While cooking in a Syrian restaurant in Oslo, Arnous would often make Syrian cake samples and give them away for free, hoping to spread love for his culture’s sweets. But he found that his daily travel expenses from Jevnaker to the restaurant were too large. He’s eager to share the craft his uncle taught him at a bakery in Damascus, but Arnous does not yet have the space nor the money to do so.
And he’s not alone. Without permanent kitchens physical baking spaces, Syrian refugees often struggle to make a living abroad with their native culinary skills and traditions. Molhem Tayara, a 21-year-old a baker living in Kalamazoo, Michigan, works in a Lebanese restaurant to make ends meet. Tayara, whose specialties include flatbreads called manoushe za’atar and lahm bi’ajeen, honed his skills over four years working at a Syrian bakery in Jordan. Despite vigorous accolades of the Kalamazoo food community, Tayara can’t afford to open his own bakery. But he’s determined to continue Syrian baking traditions.
“The flatbreads are important to me and other Syrian people because our grandfathers left them to us to always remember our culture,” Tayara said, adding: “It’s not easy to save all the secrets.”

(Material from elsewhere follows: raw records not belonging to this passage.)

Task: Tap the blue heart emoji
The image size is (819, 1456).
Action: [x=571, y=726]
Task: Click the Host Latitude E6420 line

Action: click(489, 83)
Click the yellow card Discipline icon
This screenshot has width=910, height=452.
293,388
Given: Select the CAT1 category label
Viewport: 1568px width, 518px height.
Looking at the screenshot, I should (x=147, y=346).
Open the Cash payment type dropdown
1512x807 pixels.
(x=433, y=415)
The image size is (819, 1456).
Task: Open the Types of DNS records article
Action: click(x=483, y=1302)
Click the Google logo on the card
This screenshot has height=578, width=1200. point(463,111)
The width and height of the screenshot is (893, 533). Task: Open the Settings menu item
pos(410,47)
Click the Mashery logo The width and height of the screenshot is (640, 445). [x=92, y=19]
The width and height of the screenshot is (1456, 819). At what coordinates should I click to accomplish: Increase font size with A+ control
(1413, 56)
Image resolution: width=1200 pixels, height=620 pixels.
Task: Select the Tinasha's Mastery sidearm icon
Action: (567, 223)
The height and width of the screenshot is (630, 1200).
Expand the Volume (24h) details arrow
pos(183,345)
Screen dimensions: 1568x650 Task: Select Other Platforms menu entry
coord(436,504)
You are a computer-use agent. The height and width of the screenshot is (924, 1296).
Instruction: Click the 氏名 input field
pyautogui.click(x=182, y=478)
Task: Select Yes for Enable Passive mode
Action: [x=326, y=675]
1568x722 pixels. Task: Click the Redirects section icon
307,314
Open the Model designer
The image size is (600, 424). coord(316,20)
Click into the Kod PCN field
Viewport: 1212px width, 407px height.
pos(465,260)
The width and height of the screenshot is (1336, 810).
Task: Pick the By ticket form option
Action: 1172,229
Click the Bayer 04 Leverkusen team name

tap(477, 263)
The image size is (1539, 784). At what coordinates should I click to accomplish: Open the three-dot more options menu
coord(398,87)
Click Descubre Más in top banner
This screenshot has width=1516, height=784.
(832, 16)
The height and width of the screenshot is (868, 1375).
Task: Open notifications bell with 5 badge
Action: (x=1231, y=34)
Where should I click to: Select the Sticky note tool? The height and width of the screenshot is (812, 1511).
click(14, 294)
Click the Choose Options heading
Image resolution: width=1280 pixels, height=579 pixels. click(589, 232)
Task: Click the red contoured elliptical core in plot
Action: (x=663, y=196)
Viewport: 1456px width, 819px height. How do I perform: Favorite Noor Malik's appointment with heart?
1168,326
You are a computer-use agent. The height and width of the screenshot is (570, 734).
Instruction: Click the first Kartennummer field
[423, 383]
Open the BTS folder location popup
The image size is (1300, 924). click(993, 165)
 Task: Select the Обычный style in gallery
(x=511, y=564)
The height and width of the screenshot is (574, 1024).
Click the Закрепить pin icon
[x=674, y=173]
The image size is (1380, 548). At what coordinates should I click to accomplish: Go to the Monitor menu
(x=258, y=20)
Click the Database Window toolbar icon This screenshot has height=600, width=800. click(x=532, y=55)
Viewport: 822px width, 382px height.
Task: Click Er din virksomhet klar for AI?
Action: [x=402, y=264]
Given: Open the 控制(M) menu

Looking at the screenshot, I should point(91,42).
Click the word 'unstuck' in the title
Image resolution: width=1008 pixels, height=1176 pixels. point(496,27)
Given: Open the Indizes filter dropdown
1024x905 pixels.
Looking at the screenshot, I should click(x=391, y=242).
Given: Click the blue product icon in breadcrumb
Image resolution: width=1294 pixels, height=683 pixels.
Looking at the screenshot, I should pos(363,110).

One quandary for refugees like Arnous and Tayara is sourcing traditional ingredients, either from Syria or other Middle Eastern nations. The protein-packed Syrian whole wheat conventionally used in flatbread has been diminished by Assad’s strategic bombing and is expensive to purchase abroad, so refugee bakers often find themselves using typical North American wheat flours. “The wheat grown and produced in Syria has better quality than the imported wheat,” Arnous said. “When you use imported, you need to use more flour to get the same result.”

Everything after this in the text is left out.